Horticulture Research 7,
Article number: 58 (2020)
doi: 10.1038/hortres.2020.58
Views: 501

Received: 07 Sep 2019
Revised: 05 Feb 2020
Accepted: 12 Feb 2020
Published online: 01 May 2020


Citrus canker, caused by Xanthomonas citri subsp. citri (Xcc), is a serious bacterial disease that affects citrus production worldwide. Citron C-05 (Citrus medica) is the only germplasm in the Citrus genus that has been identified to exhibit strong resistance to Xcc. However, it has not been determined when, where, and how Xcc is restricted in the tissues of Citron C-05 during the infection process. In the present study, we investigated the spatiotemporal growth dynamics of an eGFP-labeled virulent Xcc (eGFP-Xcc) strain in Citron C-05 along with five susceptible biotypes (i.e., lemon, pummelo, sour orange, sweet orange, and ponkan mandarin) upon inoculation via the spraying or leaf infiltration of a bacterial suspension.

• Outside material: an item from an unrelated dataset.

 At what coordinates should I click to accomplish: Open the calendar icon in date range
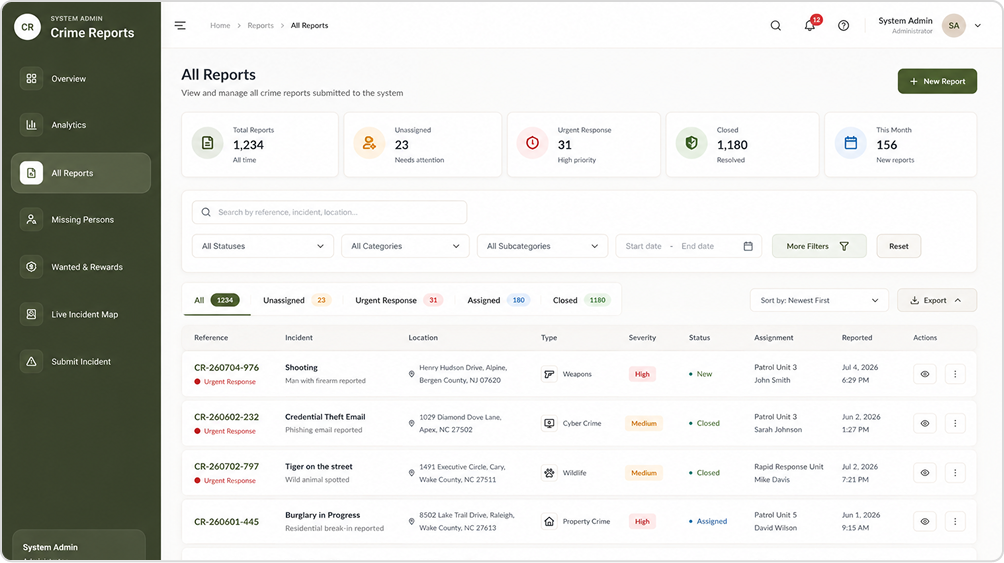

The results from extensive confocal laser scanning microscopy analyses showed that while Xcc grew rapidly in plants of all five susceptible genotypes, Xcc was severely restricted in the epidermal and mesophyll cell layers of the leaves of Citron C-05 in the early stage of infection. Not surprisingly, resistance against Xcc in Citron C-05 was found to be associated with the production of reactive oxygen species and hypersensitive response-like cell death, as well as greater upregulation of several defense-related genes, including a pathogenesis-related gene (PR1) and a glutathione S-transferase gene (GST1), compared with sweet orange as a susceptible control. Taken together, our results not only provide further valuable details of the spatiotemporal dynamics of the host entry, propagation, and spread of Xcc in both resistant and susceptible citrus plants but also suggest that resistance to Xcc in Citron C-05 may be attributed to the activation of multiple defense mechanisms.